The impact on kitchen design

And when it comes to designing a commercial kitchen space, walking through a kitchen design before the cost of building out must present a huge advantage, “This is what FoodSpace has been doing for four years”, explains Schumaker. “Every single project is run through the VR at three different stages. At each stage we get to different levels of detail so by the time we put out construction documents the client has been through a full realistic virtual reality experience – either through Zoom or by putting goggles on”.
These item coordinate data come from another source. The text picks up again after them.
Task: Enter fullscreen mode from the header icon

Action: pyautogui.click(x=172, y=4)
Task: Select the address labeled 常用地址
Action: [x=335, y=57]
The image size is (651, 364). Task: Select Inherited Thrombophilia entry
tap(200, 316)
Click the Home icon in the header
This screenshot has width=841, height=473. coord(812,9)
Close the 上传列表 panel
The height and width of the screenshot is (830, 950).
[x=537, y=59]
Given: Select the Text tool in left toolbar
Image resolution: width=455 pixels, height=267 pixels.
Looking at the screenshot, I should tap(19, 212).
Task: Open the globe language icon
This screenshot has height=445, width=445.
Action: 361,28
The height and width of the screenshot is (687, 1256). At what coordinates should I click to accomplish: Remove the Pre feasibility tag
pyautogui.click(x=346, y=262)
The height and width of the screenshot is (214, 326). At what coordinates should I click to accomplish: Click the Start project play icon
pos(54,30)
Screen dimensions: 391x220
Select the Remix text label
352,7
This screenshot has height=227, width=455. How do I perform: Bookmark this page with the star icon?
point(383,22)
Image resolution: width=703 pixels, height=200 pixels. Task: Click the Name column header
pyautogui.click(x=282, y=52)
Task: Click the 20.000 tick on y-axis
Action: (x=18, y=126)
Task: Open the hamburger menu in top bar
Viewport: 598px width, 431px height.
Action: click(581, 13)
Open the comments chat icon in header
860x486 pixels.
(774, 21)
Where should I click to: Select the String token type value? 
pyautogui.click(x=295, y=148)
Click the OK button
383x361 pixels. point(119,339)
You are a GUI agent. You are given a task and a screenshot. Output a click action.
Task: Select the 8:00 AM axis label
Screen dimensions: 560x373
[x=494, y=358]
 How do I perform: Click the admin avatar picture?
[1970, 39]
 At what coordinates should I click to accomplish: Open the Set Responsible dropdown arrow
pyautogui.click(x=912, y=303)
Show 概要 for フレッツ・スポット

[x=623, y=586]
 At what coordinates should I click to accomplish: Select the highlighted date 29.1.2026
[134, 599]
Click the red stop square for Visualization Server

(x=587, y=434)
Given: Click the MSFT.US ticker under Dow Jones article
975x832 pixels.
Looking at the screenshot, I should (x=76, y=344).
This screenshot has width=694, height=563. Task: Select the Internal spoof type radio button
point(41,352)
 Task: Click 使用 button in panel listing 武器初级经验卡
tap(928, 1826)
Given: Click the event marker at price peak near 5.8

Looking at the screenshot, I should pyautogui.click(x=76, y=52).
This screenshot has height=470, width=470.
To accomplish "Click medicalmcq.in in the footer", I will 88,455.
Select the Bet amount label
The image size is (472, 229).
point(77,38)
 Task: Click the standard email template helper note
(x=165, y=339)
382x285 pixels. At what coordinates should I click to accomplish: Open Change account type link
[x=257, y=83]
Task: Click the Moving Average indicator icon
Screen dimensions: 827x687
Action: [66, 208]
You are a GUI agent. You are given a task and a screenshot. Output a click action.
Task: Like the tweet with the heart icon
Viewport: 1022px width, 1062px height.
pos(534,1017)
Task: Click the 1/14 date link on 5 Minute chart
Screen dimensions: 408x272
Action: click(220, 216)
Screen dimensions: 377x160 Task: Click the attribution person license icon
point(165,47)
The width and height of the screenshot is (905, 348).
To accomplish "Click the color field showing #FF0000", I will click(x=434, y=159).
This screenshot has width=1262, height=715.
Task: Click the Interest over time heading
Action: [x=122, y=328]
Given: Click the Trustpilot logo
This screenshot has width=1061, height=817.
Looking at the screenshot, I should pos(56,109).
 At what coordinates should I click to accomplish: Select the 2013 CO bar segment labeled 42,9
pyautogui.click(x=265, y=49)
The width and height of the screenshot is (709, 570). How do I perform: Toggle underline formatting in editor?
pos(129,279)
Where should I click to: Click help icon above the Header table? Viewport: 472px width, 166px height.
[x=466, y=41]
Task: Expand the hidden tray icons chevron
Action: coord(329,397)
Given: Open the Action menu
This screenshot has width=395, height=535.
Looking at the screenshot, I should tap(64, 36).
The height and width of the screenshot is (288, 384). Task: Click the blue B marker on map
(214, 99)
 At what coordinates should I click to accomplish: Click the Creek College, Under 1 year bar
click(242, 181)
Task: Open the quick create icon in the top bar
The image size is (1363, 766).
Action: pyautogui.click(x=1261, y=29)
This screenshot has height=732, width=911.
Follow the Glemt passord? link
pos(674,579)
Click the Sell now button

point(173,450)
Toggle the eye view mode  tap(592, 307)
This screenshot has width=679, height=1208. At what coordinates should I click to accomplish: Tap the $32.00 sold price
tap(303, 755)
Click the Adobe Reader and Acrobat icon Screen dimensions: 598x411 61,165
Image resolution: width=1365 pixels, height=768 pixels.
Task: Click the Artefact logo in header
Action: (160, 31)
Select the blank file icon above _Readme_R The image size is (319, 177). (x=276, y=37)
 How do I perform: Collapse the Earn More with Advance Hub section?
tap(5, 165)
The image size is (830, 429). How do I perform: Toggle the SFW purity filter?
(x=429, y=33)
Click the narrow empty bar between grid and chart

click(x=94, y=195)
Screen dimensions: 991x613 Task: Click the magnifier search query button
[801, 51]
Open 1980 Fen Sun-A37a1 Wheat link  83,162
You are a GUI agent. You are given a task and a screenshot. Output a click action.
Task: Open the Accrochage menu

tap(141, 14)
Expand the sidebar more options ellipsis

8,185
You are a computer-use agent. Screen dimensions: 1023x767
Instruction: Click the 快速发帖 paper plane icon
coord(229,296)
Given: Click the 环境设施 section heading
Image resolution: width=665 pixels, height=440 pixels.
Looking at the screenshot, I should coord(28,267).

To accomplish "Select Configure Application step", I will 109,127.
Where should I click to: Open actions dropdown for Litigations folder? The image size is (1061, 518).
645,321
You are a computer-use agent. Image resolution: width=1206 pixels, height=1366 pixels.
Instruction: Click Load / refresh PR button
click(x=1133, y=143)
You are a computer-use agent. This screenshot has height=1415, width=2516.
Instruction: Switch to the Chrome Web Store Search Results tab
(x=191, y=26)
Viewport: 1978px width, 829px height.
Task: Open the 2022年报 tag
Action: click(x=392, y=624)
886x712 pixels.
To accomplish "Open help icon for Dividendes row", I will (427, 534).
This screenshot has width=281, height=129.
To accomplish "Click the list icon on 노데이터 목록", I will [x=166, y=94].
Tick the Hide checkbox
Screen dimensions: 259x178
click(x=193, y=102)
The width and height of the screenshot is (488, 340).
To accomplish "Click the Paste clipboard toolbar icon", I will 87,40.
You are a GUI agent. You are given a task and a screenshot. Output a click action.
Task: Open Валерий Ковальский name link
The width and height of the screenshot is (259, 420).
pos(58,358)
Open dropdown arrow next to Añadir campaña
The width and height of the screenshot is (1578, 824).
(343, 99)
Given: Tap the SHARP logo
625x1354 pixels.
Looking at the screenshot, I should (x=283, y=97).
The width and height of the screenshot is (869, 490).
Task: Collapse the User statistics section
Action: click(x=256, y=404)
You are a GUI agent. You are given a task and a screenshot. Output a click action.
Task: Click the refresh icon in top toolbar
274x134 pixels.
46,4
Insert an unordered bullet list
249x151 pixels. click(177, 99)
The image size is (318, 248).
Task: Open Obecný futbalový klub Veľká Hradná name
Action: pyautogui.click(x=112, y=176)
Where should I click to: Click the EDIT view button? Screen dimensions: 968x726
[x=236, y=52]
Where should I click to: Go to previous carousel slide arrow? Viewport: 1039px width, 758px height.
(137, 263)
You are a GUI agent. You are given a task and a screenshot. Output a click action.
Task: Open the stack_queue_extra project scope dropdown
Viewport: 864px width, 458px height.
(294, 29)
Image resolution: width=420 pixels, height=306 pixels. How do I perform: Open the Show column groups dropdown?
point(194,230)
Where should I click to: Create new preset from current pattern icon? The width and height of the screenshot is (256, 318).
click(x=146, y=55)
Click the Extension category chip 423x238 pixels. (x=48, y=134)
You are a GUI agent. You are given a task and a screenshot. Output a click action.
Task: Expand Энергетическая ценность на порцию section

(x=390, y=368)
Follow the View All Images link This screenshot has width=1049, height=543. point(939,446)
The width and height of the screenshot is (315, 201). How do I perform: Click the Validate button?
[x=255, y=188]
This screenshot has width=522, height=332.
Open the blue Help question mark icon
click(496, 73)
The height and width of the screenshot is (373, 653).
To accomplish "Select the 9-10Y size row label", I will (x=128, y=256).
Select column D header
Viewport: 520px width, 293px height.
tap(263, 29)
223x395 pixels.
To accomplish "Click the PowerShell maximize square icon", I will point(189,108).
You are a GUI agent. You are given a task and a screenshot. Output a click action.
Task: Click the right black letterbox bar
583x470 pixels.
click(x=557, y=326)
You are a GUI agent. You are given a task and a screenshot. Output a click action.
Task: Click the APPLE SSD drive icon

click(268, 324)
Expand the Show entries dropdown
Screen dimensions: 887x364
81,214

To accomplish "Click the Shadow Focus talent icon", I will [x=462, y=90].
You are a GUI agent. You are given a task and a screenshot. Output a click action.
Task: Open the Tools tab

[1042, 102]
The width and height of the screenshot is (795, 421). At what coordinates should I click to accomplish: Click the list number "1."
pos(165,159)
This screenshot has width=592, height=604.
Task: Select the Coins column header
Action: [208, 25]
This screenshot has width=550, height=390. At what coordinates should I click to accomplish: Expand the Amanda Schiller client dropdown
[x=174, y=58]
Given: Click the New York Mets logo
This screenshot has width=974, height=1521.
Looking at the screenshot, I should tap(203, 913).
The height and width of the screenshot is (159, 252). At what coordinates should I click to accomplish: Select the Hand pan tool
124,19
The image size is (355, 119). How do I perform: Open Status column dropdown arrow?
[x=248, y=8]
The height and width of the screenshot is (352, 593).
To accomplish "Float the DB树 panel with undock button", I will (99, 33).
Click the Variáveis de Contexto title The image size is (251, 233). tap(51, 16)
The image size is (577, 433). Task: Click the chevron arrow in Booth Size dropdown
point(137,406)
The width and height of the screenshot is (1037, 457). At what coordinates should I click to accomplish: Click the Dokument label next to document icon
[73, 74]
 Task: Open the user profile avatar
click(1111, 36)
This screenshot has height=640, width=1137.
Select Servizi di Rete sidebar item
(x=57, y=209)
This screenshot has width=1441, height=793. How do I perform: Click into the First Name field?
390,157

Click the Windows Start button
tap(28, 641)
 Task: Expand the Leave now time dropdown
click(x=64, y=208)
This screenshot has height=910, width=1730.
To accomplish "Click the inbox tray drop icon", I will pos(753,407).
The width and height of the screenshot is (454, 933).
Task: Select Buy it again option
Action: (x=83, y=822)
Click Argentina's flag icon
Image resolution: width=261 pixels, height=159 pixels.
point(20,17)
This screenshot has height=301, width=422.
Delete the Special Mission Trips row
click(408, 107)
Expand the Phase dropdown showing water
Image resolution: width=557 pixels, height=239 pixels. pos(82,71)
Restaurant owner is excited about commercial kitchen planning using virtual reality

Image: AdobeStock | wavebreak3

And as is the way of technology, it is getting cheaper. As Schumaker says: “We are working on shipping a set of goggles to our clients. We’ve just done the Adobe North Tower in San Jose. It’s a $1.5bn project. We can spend $300 on a set of VR goggles for the client. Cost is no longer a barrier to entry”.

And, although we cannot all eat at a virtual restaurant, perhaps we could bring food into the virtual space by sharing a virtual cookery class. “It’s the Peloton version of a cooking class, goggles on, ingredients bought ahead of time. It’s a brilliant example of something that the Metaverse could do. But is that foodservice?” Schumaker asks.

When it comes to new technology finding the practical applications among the pipedreams will continue to exercise us. Some will stick, some will not. “It’s all about what consumers will adopt because it saves them either time or money,” says Schumaker. “That is the test”.